Auman kelima Lion terdengar lebih mengerikan dari pada tiga Lion tadi.
Khii..t!
Kevin menghentikan langkah nya seketika saat tiga Lion melompat pada nya.
"Sword Dance!"
Kevin tersenyum lalu menggunakan skill nya sebelum menunduk dan membarikan tebasan Horizontal pada ketiga perut Lion tersebut tanpa di tangkis menggunakan cakar.
Slash! Sreet!
-30.000
+Hp 2,3%
-30.000
+Hp 2,3%
-30.000
+Hp 2,3%
Roarr...!
Ketiga Lion itu terjatuh dengan health point yang tiba tiba tersisa lima puluh persen.
Sementara itu Karin dengan mudah menghindari serangan cakar dari dua Lion sebelum balik mencakar mereka tanpa menggunakan skill hanya perlu dua cakaran Hp mereka sudah tersisa tiga puluh persen.
"Hebat." Poxy langsung kagum dengan Kevin dan Karin.

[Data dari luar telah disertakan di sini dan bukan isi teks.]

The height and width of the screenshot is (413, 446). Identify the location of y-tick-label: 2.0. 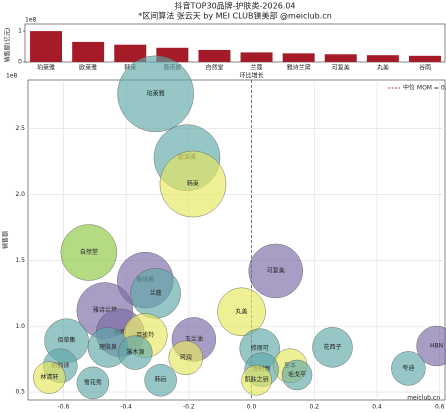
(20, 194).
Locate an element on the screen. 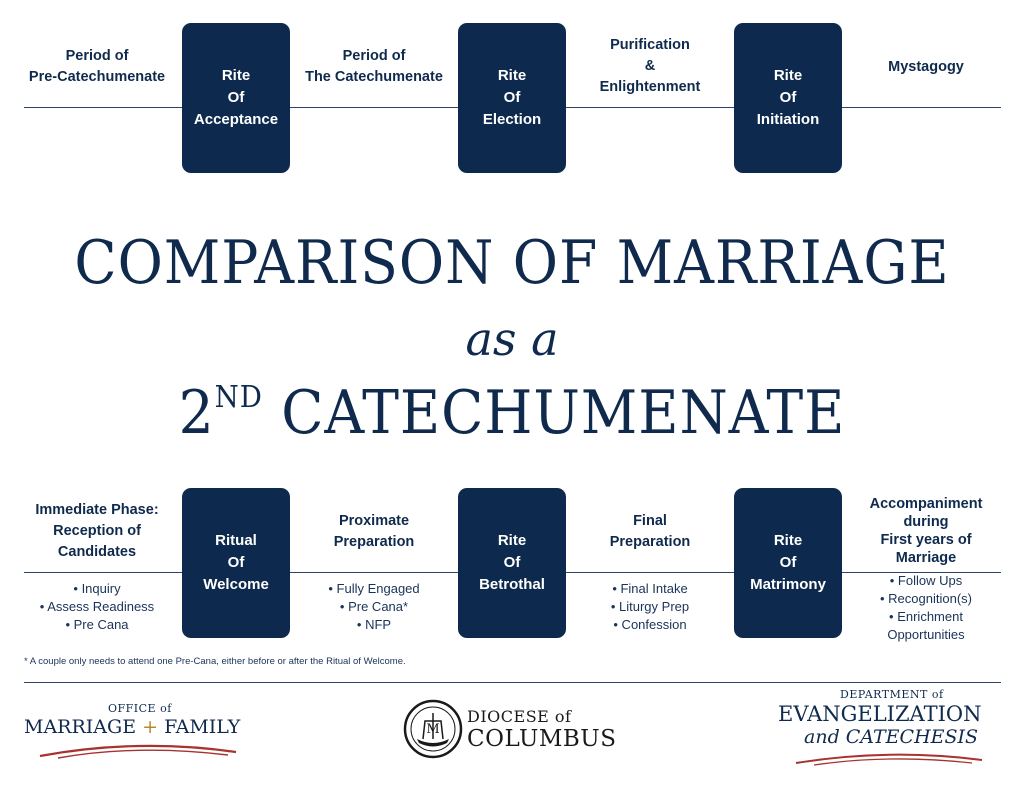 This screenshot has height=791, width=1024. top-label-catechumenate: Period of The Catechumenate is located at coordinates (374, 67).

Kembali ketempat Kevin yang kemudian langsung bersiap mengeliminasi tiga Lion yang ingin menggunakan skill tembakan mulut nya itu.
Slash! Slash! Slash!
-30.000
+Hp 2,3%
-30.000
+Hp 2,3%
-30.000
__ADS_1
+Hp 2,3%
"Oh belum mati juga." Kevin kembali mengayungkan pedang jya saat melihat tiga Lion itu memiliki Hp di bawah lima persen.
Slash! Slash!
-30.000
+Hp 2,3%
+Exp 55
-30.000
+Hp 2,3%
+Exp 50
-Miss
Satu serangan Kevin miss karena satu Lion melompat mundur dan berlari kearah Pixy dan teman teman nya.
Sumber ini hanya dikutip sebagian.